Dans une salle de classe aux murs fissurés de la cité de Masisi, Claudine, enseignante depuis quinze ans, observe d’un regard éteint les bancs à moitié vides. « Avant, on devait refuser des élèves par manque de place. Maintenant, on supplie les familles de nous ramener leurs enfants », murmure-t-elle. Une semaine après la reprise partielle des cours dans ce territoire du Nord-Kivu, l’ambiance ressemble à un champ de bataille silencieux. Entre les cahiers abandonnés et les cartables oubliés, c’est toute une génération qui vacille sous le poids des conflits armés.
Des salles de classe en état de choc
Les chiffres parlent d’eux-mêmes : selon les responsables scolaires locaux, moins de 40% des élèves ont répondu présent. Les combats entre les FARDC, appuyés par les Wazalendo, et les rebelles du M23 ont transformé les écoles en refuges précaires. « Comment voulez-vous qu’un enfant apprenne à lire quand il n’a pas mangé depuis hier ? », interroge Claudine, les mains tremblantes sur un tableau noir à moitié effacé. Les récits s’accumulent : enfants hébétés par le bruit des explosions, adolescents mutiques, fournitures scolaires remplacées par des paquets de sel ou de farine.
Enseigner le ventre vide : le calvaire des professeurs
Derrière chaque pupitre vide se cache une tragédie invisible : celle des enseignants. Beaucoup, comme Claudine, n’ont pas perçu de salaire depuis six mois. « Je vends des beignets au marché le matin pour avoir de quoi acheter de la craie », confie un directeur d’école primaire sous couvert d’anonymat. La crise dépasse le cadre éducatif – elle révèle l’effondrement en cascade d’un système où même les diplômés se transforment en survivants. Les accords de Doha et de Washington, signés il y a quelques jours à peine, semblent déjà lointains face à l’urgence des estomacs vides.
Nyabiondo : une nouvelle épée de Damoclès
Alors que des combats ont éclaté près de Nyabiondo le 25 avril, la psychose gagne les parents d’élèves. « À chaque explosion, je cours à l’école pour récupérer mes enfants », témoigne une mère rencontrée près du marché de Masisi. Les établissements scolaires fonctionnent désormais au rythme des alertes sécuritaires, transformant les cours de récréation en zones de transit pour déplacés. Un paradoxe cruel dans une région où l’école était jadis perçue comme un sanctuaire inviolable.

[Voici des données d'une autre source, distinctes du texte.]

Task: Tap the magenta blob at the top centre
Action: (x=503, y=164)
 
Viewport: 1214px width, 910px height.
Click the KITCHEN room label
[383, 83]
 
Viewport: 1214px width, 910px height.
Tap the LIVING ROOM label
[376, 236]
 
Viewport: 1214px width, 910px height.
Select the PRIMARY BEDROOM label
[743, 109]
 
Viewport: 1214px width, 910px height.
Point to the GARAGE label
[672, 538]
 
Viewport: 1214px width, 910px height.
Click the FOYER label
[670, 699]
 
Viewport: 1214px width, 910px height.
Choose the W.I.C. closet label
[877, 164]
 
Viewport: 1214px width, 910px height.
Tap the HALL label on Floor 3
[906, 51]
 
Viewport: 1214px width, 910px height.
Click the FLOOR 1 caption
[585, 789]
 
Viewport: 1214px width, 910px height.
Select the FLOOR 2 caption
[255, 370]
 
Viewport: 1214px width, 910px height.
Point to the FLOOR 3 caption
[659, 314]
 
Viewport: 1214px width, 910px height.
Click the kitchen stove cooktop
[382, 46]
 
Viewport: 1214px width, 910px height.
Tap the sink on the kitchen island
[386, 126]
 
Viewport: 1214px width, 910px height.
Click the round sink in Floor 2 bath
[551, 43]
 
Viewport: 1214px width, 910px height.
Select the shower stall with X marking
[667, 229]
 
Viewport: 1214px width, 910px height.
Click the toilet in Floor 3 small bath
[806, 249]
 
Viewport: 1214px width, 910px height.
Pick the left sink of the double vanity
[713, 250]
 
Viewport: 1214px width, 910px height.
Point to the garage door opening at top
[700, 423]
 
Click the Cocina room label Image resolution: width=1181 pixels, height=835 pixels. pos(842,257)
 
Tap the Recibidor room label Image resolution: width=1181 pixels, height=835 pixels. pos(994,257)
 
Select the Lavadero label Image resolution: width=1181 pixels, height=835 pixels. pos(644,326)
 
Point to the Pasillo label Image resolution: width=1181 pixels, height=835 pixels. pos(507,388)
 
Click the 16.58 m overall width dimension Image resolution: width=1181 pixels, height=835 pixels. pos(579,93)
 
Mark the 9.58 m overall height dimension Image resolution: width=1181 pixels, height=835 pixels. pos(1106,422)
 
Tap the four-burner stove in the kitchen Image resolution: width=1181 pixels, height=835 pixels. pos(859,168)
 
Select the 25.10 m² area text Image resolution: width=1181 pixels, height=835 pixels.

Entre trêves fragiles et réalités explosives
Le territoire de Masisi incarne aujourd’hui l’échec cuisant des processus de paix. Malgré les annonces médiatisées, les armes continuent de tonner à quelques kilomètres des salles de classe. Les enseignants dénoncent une « schizophrénie politique » : comment croire aux promesses de stabilité quand les premiers concernés – élèves comme professeurs – doivent choisir entre risquer leur vie ou renoncer à leur avenir ? Cette crise éducative cristallise un enjeu majeur pour la RDC : jusqu’à quand pourra-t-on reconstruire ce que la guerre détruit chaque jour ?
Alors que Kinshasa affiche sa volonté de relancer l’économie et la politique nationale, le drame silencieux de Masisi pose une question cruciale : quel pays émergera des cendres d’une jeunesse sacrifiée ? Entre les lignes de front et les pages des manuels scolaires, c’est toute la cohésion sociale congolaise qui se joue aujourd’hui.